The tally would end up being the game-winner for the Terriers (15-7-4, 8-4-3 Hockey East), who defeated the Huskies (9-13-4, 4-8-3 Hockey East) by a score of 3-1 to send them to the Beanpot championship game for the second-straight year to face No. 4 Boston College.

Understandably, it was something McAvoy said he had been anticipating.

“Coming in, you choose to go to a school like BU to play in the Beanpot,” he said, “and it was everything that it was hyped up to be.”

Even prior to arriving at BU, McAvoy was lauded for his offensive abilities as a player. It was clear fairly early on that it was a strong part of his game, as he netted his first goal of the year during the Terriers’ season opener at Union College and then added a helper in their second game versus the University of Wisconsin.

To date, McAvoy now has a pair of goals and 12 assists for 14 points, which is tied for second on the team among defensemen with senior captain Matt Grzelcyk.

“I think that the offense is a great part of my game,” McAvoy said. “I think it’s something that helps me kind of separate myself from other players. I think that whenever I can contribute or offensively be a part of the game, I try.”

But the freshman also stressed, “It’s really just D first, and then whatever you can do plus that.”

McAvoy didn’t begin the year where he is now, in terms of defensive ability.
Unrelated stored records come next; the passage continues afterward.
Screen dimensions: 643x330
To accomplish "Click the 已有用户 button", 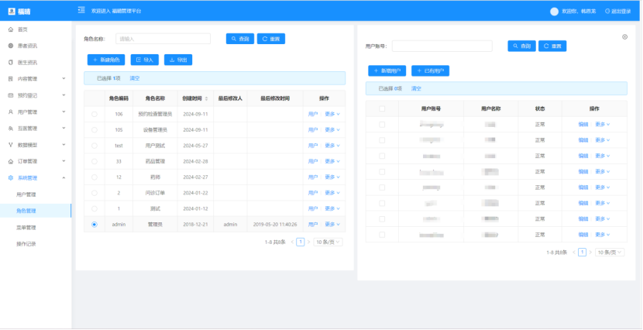I will tap(430, 70).
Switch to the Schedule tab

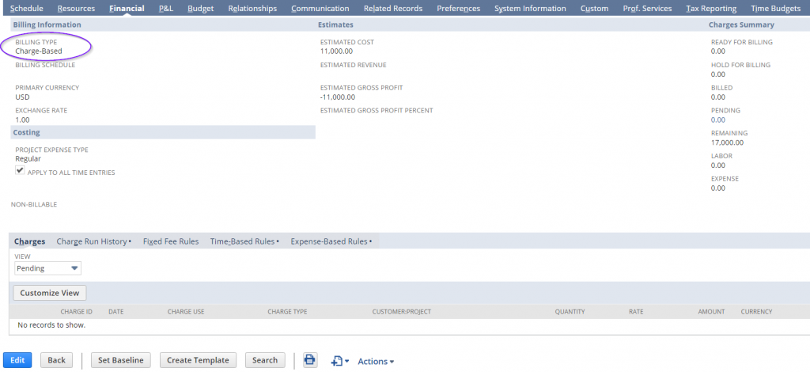[x=27, y=9]
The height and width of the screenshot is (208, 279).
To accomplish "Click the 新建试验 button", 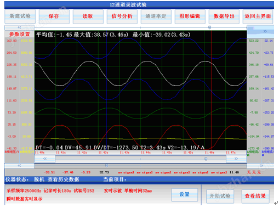I will tap(20, 16).
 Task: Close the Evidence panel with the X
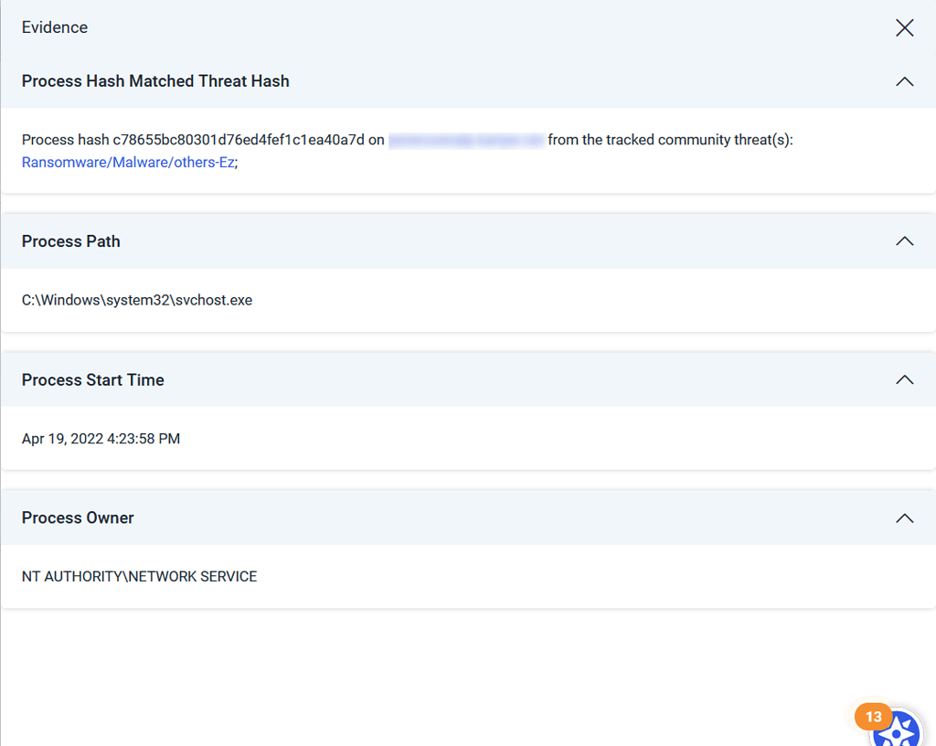tap(904, 27)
He has made visible improvements to his game since first taking the ice for BU, and he attributed the majority of his progression to BU head coach David Quinn.

“He’s really helped me a lot from the beginning of the year to now, and it’s been a lot of development,” McAvoy said. “I started off kind of not really sure exactly. I finally had to learn how to play defense, and Coach Quinn has done a great job of helping me grow a lot as a player, especially defensively.”

Part of those improvements, he said, are about playing BU’s system and “buying into” its defensive system. It’s one that emphasizes man-to-man coverage down low and refraining from puck-watching.

“Just taking care of your guy, and making sure that he can’t have any impact on the play,” McAvoy said.

After BU’s 1-1 tie with BC (18-4-4, 10-1-4 Hockey East) back on Jan. 16, Grzelcyk said McAvoy was “obviously” a great player and noted that he had grown a lot. When McAvoy plays a simple game, the captain said, he’s the most effective.

“If he gets a chance, he can definitely take it and use his size and skating ability to his advantage,” Grzelcyk said.

The defenseman has become a fixture in a group of freshman who have contributed to BU’s victories during the season, and Quinn praised that class Monday night for its efforts.

“I think these guys are getting older. They’re starting to understand what it takes to have success,” he said. “We’ve played in some big games … It kind of forces you to grow up in a hurry. These kids work hard. They do a great job. We thought it was going to be a matter of time, and they have grown up here in the last few months.”